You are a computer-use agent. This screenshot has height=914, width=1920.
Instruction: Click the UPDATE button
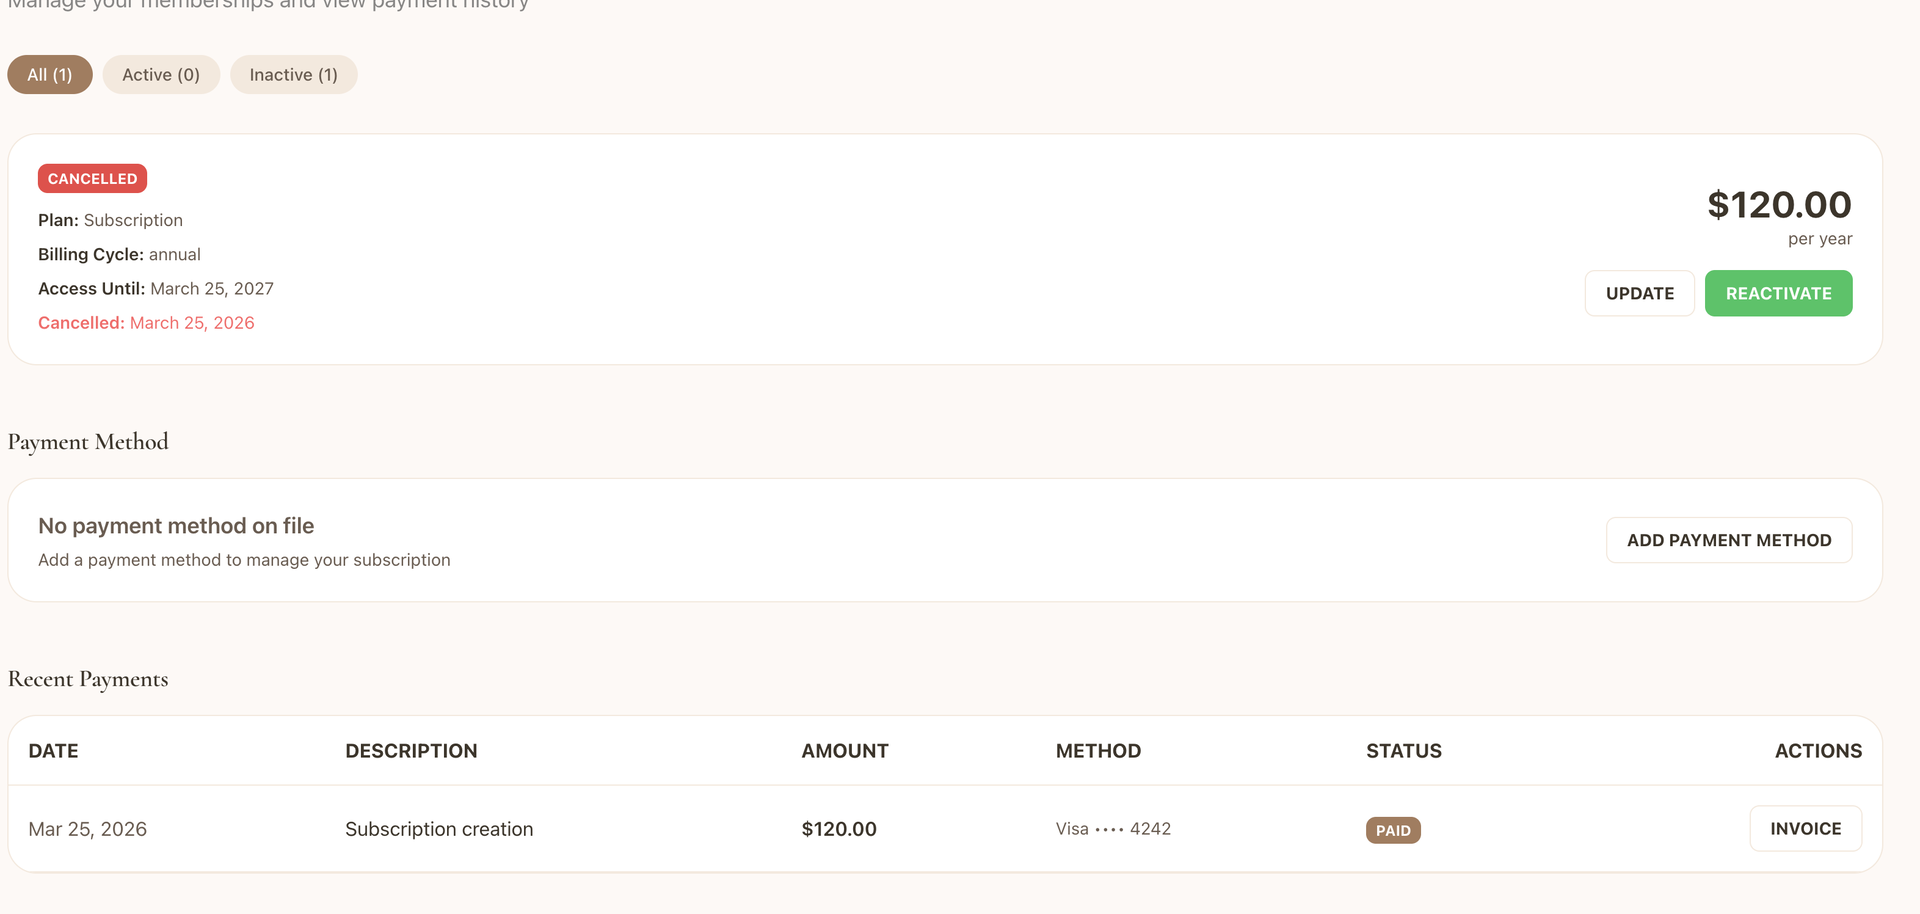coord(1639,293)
..........
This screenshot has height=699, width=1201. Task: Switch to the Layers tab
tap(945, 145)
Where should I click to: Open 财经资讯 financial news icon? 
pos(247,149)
..........
Description of the task >>
Please rewrite the rows from the line with "This screenshot has height=699, width=1201." up to and including the line with "pos(247,149)", substituting "Properties" for "Layers" and leaving everything else unchanged.

Output of the task >>
This screenshot has height=699, width=1201. Task: Switch to the Properties tab
tap(945, 145)
Where should I click to: Open 财经资讯 financial news icon? 
pos(247,149)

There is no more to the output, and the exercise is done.